What the task asks: Quote the rows word for word, beginning with the first line and continuing through the line that contains "pyautogui.click(x=190, y=40)".

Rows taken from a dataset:
────────────────────
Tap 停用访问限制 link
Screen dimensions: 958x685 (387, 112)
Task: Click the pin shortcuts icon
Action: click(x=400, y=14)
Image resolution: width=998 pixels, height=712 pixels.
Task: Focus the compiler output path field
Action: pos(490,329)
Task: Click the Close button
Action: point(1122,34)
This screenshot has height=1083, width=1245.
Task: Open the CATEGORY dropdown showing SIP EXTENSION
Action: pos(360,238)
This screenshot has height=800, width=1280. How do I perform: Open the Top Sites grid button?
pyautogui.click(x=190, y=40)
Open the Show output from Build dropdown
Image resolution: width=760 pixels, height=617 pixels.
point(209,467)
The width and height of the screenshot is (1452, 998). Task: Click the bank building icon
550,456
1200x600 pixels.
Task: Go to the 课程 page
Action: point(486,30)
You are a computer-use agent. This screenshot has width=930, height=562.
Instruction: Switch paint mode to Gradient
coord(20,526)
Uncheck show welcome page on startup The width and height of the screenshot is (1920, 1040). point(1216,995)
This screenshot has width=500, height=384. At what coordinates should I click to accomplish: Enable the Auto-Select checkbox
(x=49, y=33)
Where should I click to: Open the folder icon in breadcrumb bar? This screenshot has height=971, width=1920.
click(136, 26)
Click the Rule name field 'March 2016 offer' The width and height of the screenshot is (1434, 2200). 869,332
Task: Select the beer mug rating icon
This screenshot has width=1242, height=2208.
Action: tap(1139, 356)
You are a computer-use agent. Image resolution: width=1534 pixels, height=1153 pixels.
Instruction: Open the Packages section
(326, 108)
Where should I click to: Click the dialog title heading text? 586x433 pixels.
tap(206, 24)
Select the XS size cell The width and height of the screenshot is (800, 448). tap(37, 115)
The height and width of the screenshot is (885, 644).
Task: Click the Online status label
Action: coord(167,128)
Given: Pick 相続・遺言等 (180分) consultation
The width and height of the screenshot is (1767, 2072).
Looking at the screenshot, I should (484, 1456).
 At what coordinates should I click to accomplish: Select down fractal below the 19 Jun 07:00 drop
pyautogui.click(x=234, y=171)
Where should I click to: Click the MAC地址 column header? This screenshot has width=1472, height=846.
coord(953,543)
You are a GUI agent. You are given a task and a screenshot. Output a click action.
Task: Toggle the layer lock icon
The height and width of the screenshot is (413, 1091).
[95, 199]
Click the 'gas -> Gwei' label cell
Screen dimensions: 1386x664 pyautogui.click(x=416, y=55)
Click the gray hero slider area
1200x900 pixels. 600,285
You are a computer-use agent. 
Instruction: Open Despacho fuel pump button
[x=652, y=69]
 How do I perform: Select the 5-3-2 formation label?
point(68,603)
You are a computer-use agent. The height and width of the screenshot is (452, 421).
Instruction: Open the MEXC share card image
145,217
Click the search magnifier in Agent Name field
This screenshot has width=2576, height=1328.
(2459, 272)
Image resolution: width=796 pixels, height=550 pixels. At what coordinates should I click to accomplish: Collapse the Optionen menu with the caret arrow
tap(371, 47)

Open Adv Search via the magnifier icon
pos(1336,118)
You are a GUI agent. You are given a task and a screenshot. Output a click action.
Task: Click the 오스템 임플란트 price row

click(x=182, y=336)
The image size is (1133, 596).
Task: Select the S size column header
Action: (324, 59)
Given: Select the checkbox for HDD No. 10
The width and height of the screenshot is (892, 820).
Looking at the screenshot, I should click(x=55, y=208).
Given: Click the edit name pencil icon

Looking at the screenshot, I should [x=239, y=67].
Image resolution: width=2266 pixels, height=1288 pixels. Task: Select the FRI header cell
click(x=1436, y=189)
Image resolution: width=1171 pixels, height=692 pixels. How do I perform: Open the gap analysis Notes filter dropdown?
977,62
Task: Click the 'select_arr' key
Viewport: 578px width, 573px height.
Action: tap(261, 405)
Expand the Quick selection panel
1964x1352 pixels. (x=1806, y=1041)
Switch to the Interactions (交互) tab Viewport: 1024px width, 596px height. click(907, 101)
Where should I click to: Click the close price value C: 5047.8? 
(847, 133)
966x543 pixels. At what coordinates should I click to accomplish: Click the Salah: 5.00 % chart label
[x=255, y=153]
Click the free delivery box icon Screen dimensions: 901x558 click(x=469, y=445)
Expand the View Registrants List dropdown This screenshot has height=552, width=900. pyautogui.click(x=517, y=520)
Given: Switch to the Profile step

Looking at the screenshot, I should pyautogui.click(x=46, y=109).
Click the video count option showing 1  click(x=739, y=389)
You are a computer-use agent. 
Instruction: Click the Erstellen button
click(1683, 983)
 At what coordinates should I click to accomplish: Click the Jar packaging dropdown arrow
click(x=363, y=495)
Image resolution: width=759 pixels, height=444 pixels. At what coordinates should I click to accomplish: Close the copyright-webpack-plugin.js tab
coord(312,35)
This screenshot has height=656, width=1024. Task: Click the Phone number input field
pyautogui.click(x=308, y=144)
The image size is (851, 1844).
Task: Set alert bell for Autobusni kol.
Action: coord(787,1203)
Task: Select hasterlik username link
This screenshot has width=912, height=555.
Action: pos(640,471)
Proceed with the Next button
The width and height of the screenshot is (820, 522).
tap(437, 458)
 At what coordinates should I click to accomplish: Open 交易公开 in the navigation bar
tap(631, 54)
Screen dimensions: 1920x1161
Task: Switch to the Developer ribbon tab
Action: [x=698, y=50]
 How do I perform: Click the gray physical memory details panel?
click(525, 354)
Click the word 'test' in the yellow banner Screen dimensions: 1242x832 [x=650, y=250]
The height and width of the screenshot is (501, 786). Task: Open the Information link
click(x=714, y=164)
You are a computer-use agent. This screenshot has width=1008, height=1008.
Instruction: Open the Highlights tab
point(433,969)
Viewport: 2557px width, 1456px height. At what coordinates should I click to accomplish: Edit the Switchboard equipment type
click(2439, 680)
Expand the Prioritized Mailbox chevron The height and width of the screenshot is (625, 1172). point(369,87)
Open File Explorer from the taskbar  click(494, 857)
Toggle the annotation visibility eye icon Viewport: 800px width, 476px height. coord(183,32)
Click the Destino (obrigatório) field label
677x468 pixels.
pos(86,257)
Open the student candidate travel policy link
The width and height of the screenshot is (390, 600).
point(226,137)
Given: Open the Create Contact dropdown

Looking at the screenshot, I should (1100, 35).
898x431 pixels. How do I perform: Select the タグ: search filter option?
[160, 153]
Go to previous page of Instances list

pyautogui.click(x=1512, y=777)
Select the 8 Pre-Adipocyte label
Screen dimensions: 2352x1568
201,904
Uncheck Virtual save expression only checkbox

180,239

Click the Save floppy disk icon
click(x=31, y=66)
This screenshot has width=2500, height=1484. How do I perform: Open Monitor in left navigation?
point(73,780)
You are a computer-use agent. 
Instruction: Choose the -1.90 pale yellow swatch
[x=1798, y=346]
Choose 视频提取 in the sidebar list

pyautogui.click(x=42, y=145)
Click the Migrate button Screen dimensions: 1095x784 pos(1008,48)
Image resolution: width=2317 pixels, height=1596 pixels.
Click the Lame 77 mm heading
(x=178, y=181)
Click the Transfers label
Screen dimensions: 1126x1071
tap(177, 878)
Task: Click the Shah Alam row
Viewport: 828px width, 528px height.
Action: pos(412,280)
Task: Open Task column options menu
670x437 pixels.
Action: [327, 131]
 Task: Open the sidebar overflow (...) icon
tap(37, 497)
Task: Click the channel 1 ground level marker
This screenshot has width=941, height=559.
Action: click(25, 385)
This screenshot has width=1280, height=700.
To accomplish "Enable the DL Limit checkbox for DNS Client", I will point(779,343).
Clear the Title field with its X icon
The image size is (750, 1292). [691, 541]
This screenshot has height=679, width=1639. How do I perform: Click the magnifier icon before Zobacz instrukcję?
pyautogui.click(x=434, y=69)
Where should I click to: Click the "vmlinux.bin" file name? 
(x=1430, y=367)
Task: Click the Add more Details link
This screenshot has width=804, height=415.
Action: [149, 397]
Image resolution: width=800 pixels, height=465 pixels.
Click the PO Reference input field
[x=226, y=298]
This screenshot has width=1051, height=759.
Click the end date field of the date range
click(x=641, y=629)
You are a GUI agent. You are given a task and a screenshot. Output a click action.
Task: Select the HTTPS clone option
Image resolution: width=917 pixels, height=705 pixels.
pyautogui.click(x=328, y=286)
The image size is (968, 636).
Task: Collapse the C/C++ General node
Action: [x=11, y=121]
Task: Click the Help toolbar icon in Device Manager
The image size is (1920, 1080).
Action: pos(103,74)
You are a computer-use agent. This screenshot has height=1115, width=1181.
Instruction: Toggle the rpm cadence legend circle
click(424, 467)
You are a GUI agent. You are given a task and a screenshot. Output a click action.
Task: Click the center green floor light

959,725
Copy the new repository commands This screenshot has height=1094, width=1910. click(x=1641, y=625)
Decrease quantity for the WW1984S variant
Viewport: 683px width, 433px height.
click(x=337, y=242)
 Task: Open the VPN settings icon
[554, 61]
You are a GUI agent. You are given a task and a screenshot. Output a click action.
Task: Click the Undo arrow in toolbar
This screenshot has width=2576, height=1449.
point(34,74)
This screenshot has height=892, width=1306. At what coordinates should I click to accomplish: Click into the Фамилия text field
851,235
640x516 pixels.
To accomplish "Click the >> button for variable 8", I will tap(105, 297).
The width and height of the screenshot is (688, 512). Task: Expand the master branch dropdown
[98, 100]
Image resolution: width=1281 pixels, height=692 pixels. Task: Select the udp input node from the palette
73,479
────────────────────
Exercise result:
Tap 停用访问限制 link
Screen dimensions: 958x685 (387, 112)
Task: Click the pin shortcuts icon
Action: click(x=400, y=14)
Image resolution: width=998 pixels, height=712 pixels.
Task: Focus the compiler output path field
Action: pos(490,329)
Task: Click the Close button
Action: point(1122,34)
This screenshot has height=1083, width=1245.
Task: Open the CATEGORY dropdown showing SIP EXTENSION
Action: pos(360,238)
This screenshot has height=800, width=1280. How do I perform: Open the Top Sites grid button?
pyautogui.click(x=190, y=40)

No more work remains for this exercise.